0

A table containing almost four thousand records includes a mediumblob field for each record that contains the record's associated PDF report. Under both MySQL Workbench and phpMyAdmin the relevant DOCUMENT column displays the data as a BLOB button or link. In the case of phpMyAdmin the link also indicates the size of the data the Blob contains.

The issue is that when the Blob button/link is clicked, under MySQL Workbench opening any of the files using the SQL Editor only displays the raw Blob data and under phpMyAdmin th link only allows the Blob data to be saved as a .bin file instead of displaying or saving the data as a viewable PDF file. All previous attempts to retrieve the original PDFs using PHP have failed - see related earlier thread: Extract Pdf from MySql Dump Saved as Text.

The filename field in the table shows that all the stored files are PDF files. Further research and tests indicate that the mediumblob data has been stored as application/octet-streams.

My question is how can the original PDFs be retrieved as readable PDFs? Is it possible for a .bin file saved from the database to be converted or used to recover the original PDF file?

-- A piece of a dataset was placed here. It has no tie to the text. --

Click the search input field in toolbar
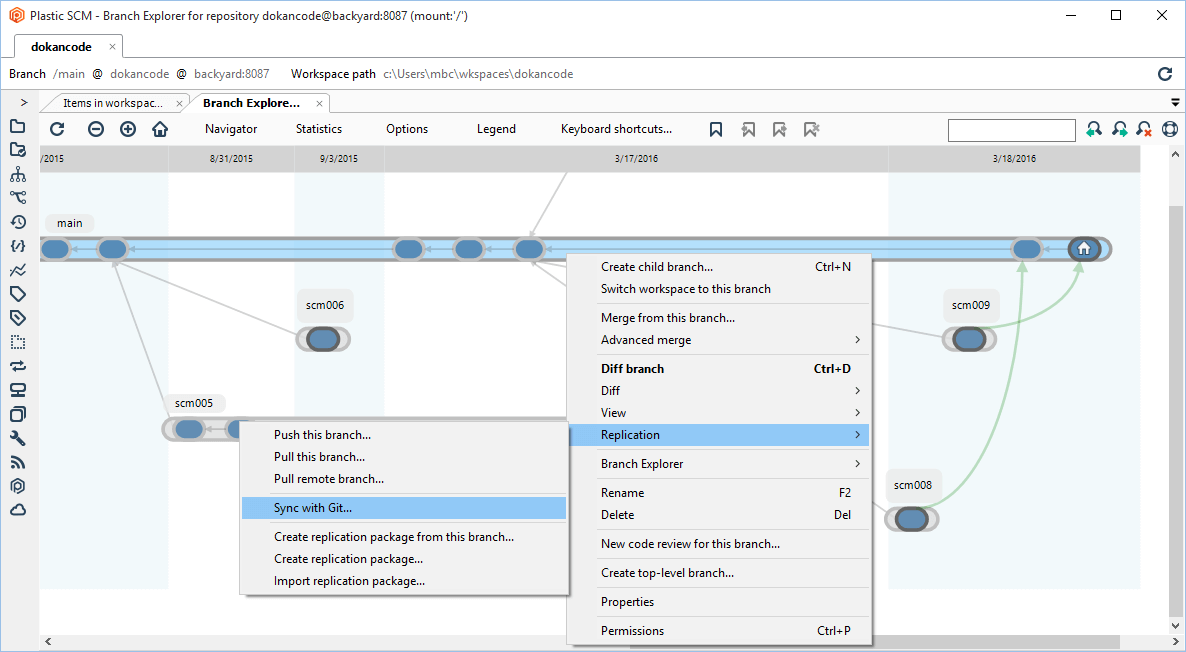Viewport: 1186px width, 652px height. pyautogui.click(x=1011, y=130)
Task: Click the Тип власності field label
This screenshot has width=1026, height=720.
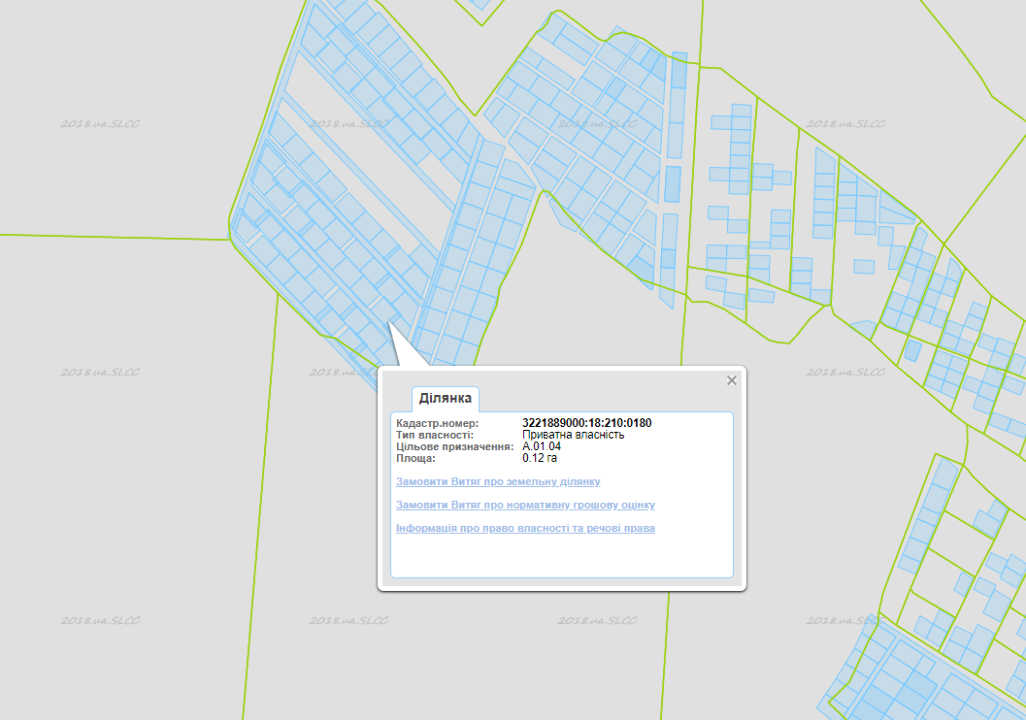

Any assistance would be greatly appreciated.

ridgedale
  • 190
  • 1
  • 1
  • 14
  • try ti rename the bin to pdf, but wouldn't get my hopes up, how didi you indert the data into the database ? – nbk Jan 13 '22 at 16:10
  • 1
    @ K J: Thanks for your reply. I've run a test encoding and decoding of a PDF file from the cmd line and can confirm that the base64 encoded file's text does does with JVBER... The file also decoded back to a readable PDF. I'm beginning to wonder if the files were added to the database as an emailed attachment and the mediumblob might include all that additional overhead. – ridgedale Jan 13 '22 at 16:58
  • @ nbk: Changing the file extension from .bin to .pdf does not aalow the file to be opened. Adobe Reader just splits out the following error: "Adobe Acrobat Reader could not open 'application.pdf' because it is either not a supported file type or because the file has been damaged (for example, it was sent as an email attachment and wasn't correctly decoded)." I did not insert the data. I'm trying to recover the files from a past supplied backup. – ridgedale Jan 13 '22 at 17:00
  • @ K J: Thanks again for your feedback. The relevant data itself only goes back to 2017, so it's not that old. I had assumed that blobs would contain data encoded in a common format. I'm also trying to get hold of one of the software developers to see if s/he may be able to shed some light on how the data was encoded. – ridgedale Jan 13 '22 at 19:03

2 Answers2

1

In line with my assumption and Isaac's suggestion the only solution was to be able to speak to one of the software developers. It transpires that the documents have been zipped using an third-party library as well as the header being removed before then being stored in the database. The third-party library used is version 2.0.50727 of Chilkat, available from www.chilkatsoft.com. That version no longer appears to be available, but hopefully at least one of the later versions may do the job. Thanks again for everyone's input and assistance.

ridgedale
  • 190
  • 1
  • 1
  • 14
  • @KJ: Perhaps I did not explain clearly in the feedback above. It was explained that the file headers were stripped before the before the files were zipped and the resulting data then added to the database mediumblob field. That is why the line starts were not constant. Hope that helps. – ridgedale Jan 21 '22 at 15:19
0

Based on the discussion in the comments, it sounds like you'll need to either refer to the original source code or consult with the original developer to determine exactly how the data was stored.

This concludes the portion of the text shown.